Saturday, January 19, 2008

To the Next Occupants of My Old Apartment

1. At first, you will think this apartment is charming, with its old timey details and unique nooks and crannies. Do not be fooled. What it is, in fact, is too small and filled with weird angles to put any actual grown-up furniture into.
2. There is no ventilation in the kitchen. The smoke alarm goes off when you make toast. Against all common sense, it goes off when you boil water. Also, never ever fry anything. If you do, the entire apartment will be coated in a film of grease that turns to tar as soon as it cools.

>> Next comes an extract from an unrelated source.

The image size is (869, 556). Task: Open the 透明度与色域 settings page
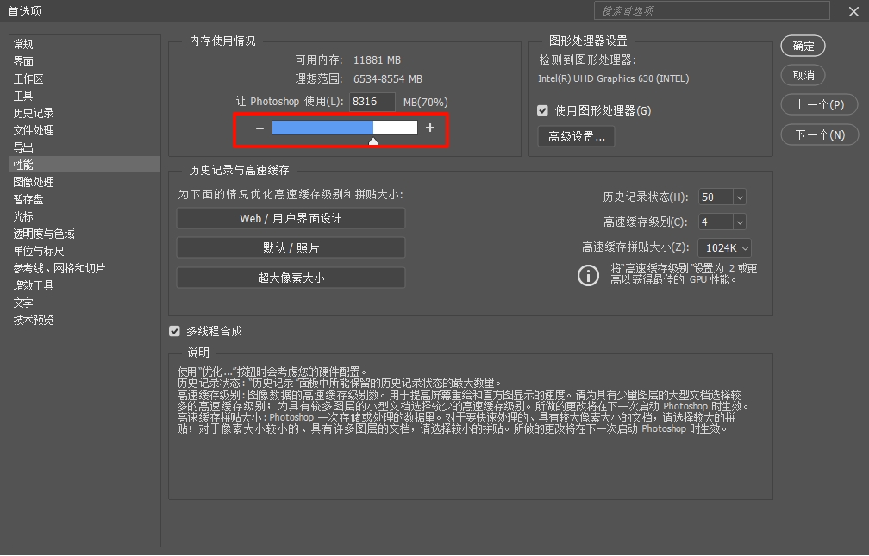point(38,234)
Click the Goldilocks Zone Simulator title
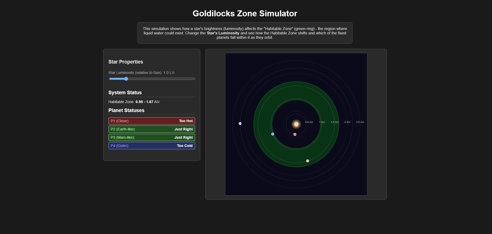 pyautogui.click(x=245, y=13)
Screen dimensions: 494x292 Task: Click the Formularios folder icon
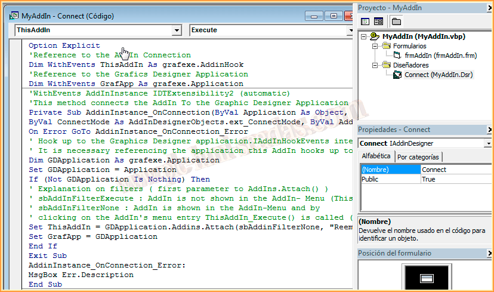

3. In humid weather, a large lake will form in the middle of the bathroom floor. There isn't a damn thing you can do about this.
4. Clouds of small black flies fill the apartment in summer if you open the windows.
5. I hope you want to listen to "Baba O'Reilly" 32 times in one afternoon. Your new neighbors certainly do.
6. The landscaping at the back of the drycleaner's parking lot makes an ideal place for transients to hide, get drunk, have arguments, and fornicate. Shudder.
7. If you have a car, you will be paying $40 a year for a parking permit. You will still never be able to find a parking space. If you have a bicycle, it will be stolen almost immediately.
8. In winter, all the heat hides in one corner, behind the bedroom door. If you close this door, the bedroom will be warm. Everywhere else will be freezing and sweat with damp.
9. The thing about a claw foot tub is that when you shower, the curtains suck in and attack you. Also, things evolve underneath.
10, When you leave, take a moment to look around, as I did, and remember how truly miserable you were here.